The 13 DNA shape and EP features of the GAAC, GTTC, GATC, GTAC, GGCC, and GCGC motifs were determined using DNAshapeR (39) based on analysis of ∼1,500 30-bp sequences from the E. coli K12 genome, each containing a centrally located motif. DNAshapeR predicts DNA shape features in an ultrafast, high-throughput manner from genomic sequencing data, which uses a sliding pentamer window to derive the structural features from all-atom Monte Carlo simulations (40). The DNA features include six intrabase pair parameters (buckle, opening, ProT, shear, stagger, and stretch), six interbase pair parameters (helix twist, rise, roll, shift, slide, and tilt), MGW, and EP (41, 42). For each GXXC motif, the DNA shape features calculated for the ∼1,500 sequences were averaged, and the resulting DNA shape profiles are depicted in SI Appendix, Fig. S7. The averaged shape features were normalized between 0 and 1 using min-max normalization with the global minimum and maximum values retrieved from the DNAshape pentamer query table. For the all shape features analysis, the normalized shape features were concatenated as a vector shape. The PCCs and corresponding P values between motif sets with all or individual DNA features were calculated and are provided in SI Appendix, Table S1. With the PCC correlation matrix, a complete-linkage clustering was performed and visualized as a dendrogram.

Phylogenetic Tree and Evolution Analysis.
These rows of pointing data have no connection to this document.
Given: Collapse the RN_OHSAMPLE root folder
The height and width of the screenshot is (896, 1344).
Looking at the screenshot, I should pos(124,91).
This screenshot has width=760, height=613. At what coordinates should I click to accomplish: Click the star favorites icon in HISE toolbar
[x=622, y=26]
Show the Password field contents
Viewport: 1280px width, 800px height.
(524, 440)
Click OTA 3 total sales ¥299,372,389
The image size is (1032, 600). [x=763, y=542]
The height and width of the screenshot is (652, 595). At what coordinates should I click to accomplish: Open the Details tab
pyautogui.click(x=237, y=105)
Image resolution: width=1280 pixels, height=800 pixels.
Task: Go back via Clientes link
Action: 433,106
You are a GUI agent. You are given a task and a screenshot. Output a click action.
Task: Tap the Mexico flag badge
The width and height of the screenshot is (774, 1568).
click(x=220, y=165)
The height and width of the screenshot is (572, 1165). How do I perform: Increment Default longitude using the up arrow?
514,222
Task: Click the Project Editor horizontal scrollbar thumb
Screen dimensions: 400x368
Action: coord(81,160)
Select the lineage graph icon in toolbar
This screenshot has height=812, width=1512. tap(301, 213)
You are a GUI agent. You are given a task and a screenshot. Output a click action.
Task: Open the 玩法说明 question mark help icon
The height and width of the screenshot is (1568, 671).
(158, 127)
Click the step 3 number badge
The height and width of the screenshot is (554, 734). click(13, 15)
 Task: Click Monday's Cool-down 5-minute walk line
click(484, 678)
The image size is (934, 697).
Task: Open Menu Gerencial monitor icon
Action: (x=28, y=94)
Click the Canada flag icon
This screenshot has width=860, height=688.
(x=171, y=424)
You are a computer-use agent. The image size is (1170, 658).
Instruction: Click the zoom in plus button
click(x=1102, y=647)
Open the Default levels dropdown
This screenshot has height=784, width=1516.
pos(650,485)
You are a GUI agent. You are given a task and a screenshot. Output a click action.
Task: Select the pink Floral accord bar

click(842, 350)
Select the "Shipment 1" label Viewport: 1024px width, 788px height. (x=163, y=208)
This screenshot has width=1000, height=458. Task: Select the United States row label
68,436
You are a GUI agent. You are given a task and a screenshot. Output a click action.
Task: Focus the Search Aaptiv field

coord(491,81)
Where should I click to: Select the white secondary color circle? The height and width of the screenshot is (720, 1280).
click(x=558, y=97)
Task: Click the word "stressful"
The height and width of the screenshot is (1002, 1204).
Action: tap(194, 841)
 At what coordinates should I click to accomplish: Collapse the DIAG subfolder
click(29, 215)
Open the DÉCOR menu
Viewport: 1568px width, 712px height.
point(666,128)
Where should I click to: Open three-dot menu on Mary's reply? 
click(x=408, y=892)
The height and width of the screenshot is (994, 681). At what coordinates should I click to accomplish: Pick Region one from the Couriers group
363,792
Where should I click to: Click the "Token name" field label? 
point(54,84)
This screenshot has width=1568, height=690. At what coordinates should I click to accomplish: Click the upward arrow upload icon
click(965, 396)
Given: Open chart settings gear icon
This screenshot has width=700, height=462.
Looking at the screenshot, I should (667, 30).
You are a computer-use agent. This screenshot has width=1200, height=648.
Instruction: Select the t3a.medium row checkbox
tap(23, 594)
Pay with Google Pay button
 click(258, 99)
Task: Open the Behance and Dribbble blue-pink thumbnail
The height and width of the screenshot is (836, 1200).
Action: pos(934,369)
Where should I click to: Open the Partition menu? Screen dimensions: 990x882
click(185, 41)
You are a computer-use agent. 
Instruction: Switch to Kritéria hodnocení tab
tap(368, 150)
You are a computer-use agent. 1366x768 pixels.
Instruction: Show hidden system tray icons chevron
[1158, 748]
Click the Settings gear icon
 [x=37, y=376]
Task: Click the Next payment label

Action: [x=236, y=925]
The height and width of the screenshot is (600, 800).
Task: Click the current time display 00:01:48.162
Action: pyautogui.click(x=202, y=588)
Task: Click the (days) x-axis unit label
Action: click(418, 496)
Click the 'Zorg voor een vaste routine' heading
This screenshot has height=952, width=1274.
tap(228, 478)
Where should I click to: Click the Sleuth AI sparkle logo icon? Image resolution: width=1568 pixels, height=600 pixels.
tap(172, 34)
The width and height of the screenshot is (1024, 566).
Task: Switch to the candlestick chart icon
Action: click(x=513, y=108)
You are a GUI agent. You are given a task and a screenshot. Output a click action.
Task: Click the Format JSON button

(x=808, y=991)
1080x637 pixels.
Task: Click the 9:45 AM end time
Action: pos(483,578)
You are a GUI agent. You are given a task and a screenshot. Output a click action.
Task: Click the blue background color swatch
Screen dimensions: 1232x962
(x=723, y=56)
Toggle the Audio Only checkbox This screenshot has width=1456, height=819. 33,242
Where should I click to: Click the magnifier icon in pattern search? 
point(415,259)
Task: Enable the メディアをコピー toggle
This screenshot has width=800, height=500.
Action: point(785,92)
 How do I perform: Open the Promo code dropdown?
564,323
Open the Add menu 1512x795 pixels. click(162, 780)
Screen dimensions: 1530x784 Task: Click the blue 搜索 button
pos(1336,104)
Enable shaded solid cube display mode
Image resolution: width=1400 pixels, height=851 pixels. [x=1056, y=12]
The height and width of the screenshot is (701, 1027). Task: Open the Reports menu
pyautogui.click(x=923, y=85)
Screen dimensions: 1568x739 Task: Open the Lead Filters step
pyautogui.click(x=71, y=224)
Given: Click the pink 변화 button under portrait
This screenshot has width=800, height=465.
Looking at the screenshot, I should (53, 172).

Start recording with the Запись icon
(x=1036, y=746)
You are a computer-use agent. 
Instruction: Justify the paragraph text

The protein sequences of DndC and DndD were used to generate the phylogenetic trees, and the methods for the tree construction were described previously (16). The LC-MS/MS and PacBio Single Molecule, Real-Time sequencing results of each strain were obtained from previous studies (15, 16, 20, 23, 24, 27). The National Center for Biotechnology Information genome database was used to determine the presence of dam in the various bacterial genomes (72).

Material and Data Availability.

ChIP-seq, TdT-seq, and RNA-seq data have been deposited in the Gene Expression Omnibus database under accession numbers GSE135768, GSE135910, and GSE135938. The DNAshapeR algorithm can be obtained at Bioconductor Open Source Sofware for Bioinformatics (https://www.bioconductor.org/packages/release/bioc/html/DNAshapeR.html). Sources of code for TdT-seq and ChIP-seq data processing are detailed in Materials and Methods. Bacterial strains can be obtained from the corresponding authors.